McVey le lanzó una mirada a Remmer y le dio un fuerte empujón a la puerta, que se abrió lo suficiente para ver a Cadoux sentado en el sillón frente a ellos. Vestía una chaqueta deportiva de pana oscura sobre una camisa azul y llevaba el nudo de la corbata aflojado. Una mancha púrpura se había extendido sobre la parte visible de la camisa y la corbata mostraba tres agujeros uno detrás de otro.

McVey se incorporó y miró a ambos lados del pasillo. Las puertas de las cinco habitaciones restantes estaban cerradas y no se filtraba luz por debajo de ninguna. El único ruido era la radio en la habitación de

Cadoux. McVey apuntó con su 38, permaneció en el umbral y abrió la puerta hasta el final con la punta del zapato.
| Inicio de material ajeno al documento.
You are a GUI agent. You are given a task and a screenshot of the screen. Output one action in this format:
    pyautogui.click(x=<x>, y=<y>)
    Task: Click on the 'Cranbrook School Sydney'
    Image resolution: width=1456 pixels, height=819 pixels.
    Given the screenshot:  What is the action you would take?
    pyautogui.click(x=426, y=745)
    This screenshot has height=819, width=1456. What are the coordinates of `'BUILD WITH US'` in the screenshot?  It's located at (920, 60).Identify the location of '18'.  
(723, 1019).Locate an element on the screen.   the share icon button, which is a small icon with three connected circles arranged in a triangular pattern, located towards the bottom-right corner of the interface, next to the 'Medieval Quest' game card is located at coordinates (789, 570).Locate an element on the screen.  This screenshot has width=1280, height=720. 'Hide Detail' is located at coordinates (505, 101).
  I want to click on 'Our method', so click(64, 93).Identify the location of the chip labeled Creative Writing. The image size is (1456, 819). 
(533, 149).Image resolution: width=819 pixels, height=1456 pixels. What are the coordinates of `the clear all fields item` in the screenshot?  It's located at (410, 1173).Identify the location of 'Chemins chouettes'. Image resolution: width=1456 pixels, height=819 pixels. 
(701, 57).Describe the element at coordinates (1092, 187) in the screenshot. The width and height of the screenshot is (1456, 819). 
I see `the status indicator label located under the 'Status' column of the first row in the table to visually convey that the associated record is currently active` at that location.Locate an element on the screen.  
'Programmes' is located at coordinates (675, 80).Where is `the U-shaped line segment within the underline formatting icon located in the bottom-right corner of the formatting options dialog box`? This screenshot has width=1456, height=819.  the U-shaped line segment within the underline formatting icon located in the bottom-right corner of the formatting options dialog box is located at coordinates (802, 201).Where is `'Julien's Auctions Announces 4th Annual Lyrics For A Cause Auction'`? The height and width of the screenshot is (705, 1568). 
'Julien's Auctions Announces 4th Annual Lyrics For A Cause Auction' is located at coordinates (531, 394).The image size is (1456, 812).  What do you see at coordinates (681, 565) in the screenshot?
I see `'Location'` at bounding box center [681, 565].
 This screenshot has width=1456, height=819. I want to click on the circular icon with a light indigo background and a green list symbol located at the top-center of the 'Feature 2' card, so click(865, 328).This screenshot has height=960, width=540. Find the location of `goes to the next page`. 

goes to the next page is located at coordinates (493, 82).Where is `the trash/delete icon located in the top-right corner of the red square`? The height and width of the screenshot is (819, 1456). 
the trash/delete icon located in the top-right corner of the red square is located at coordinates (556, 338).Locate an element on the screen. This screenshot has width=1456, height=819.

Vieron una cama doble con un mueble barato al lado. Más allá había una puerta parcialmente abierta que daba al cuarto de baño a oscuras. McVey miró a Littbarski por encima del hombro y éste apretó la escopeta y asintió con un gesto de cabeza. Luego miró a Remmer al otro lado de la puerta y a Noble a su izquierda.

– Cadoux está muerto. Le han disparado -anunció Remmer por el micrófono que llevaba en la solapa.